All of lore.kernel.org
 help / color / mirror / Atom feed
* [PATCH 0/2] powerpc/powernv: Avoid compound PE for VF
@ 2015-07-17  0:14 Gavin Shan
  2015-07-17  0:14 ` [PATCH 1/2] powerpc/powernv: Fix alignment for IOV BAR Gavin Shan
                   ` (2 more replies)
  0 siblings, 3 replies; 5+ messages in thread
From: Gavin Shan @ 2015-07-17  0:14 UTC (permalink / raw)
  To: linuxppc-dev; +Cc: benh, paulus, aik, Gavin Shan

When the VF BAR size is equal to 128MB or bigger than that, the IOV BAR
is extended to cover number of maximal VFs supported by the PF, not 256.
Also, one PHB's M64 BAR is picked to cover VF BARs for 4 continous VFs,
but the PHB's M64 BAR is configured as being owned by single PE. Eventually,
those 4 VFs have 4 separate PEs from the perspective of PCI config or DMA,
but single shared PE from MMIO's perspective. Once we have compound PE, all
those 4 VFs included in the compound PE can't be passed to separate guests
with VFIO infrastructure.

The above gate (128MB) was choosen based on the assumption: one IOV BAR can
consume 1/4 of PHB's M64 window, which is 16GB. However, it can consume as
much as half of that (32GB) when the PF seats behind the root port. Accordingly,
the gate can be doubled to be 256MB in order to avoid compound PE as we can.


Gavin Shan (2):
  powerpc/powernv: Fix alignment for IOV BAR
  powerpc/powernv: Double VF BAR size for compound PE

 arch/powerpc/platforms/powernv/pci-ioda.c | 56 +++++++++++++++++++++++++------
 1 file changed, 45 insertions(+), 11 deletions(-)

-- 
2.1.0

^ permalink raw reply	[flat|nested] 5+ messages in thread

* [PATCH 1/2] powerpc/powernv: Fix alignment for IOV BAR
  2015-07-17  0:14 [PATCH 0/2] powerpc/powernv: Avoid compound PE for VF Gavin Shan
@ 2015-07-17  0:14 ` Gavin Shan
  2015-07-17  0:14 ` [PATCH 2/2] powerpc/powernv: Double VF BAR size for compound PE Gavin Shan
  2015-07-29 23:06 ` [PATCH 0/2] powerpc/powernv: Avoid compound PE for VF Gavin Shan
  2 siblings, 0 replies; 5+ messages in thread
From: Gavin Shan @ 2015-07-17  0:14 UTC (permalink / raw)
  To: linuxppc-dev; +Cc: benh, paulus, aik, Gavin Shan

IOV BAR is extended to cover 256 VFs or number of supported VFs,
the alignment is the IOV BAR size, which is usually huge and bigger
than M64 segment size (256MB). That means the IOV BAR is expected
to be assigned to the beginning of PHB's M64 window prior to other
M64 BARs in PCI devices that are hooked to the PCI bus behind root
port. Other M64 BARs actually need M64 segment size other than the
huge IOV BAR size as the required alignment.

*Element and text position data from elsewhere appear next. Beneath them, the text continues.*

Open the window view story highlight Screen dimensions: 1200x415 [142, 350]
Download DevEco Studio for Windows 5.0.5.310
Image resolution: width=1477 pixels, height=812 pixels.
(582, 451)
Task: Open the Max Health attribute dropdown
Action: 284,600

The patch returns M64 segment size if IOV BAR size is bigger than
it when the PF seats behind root port. Otherwise, the IOV BAR size
is returned as before. It will save lots of consumed M64 space,
which would be 16GB in some cases as I observed.

Signed-off-by: Gavin Shan <gwshan@linux.vnet.ibm.com>
---
 arch/powerpc/platforms/powernv/pci-ioda.c | 35 +++++++++++++++++++++++++------
 1 file changed, 29 insertions(+), 6 deletions(-)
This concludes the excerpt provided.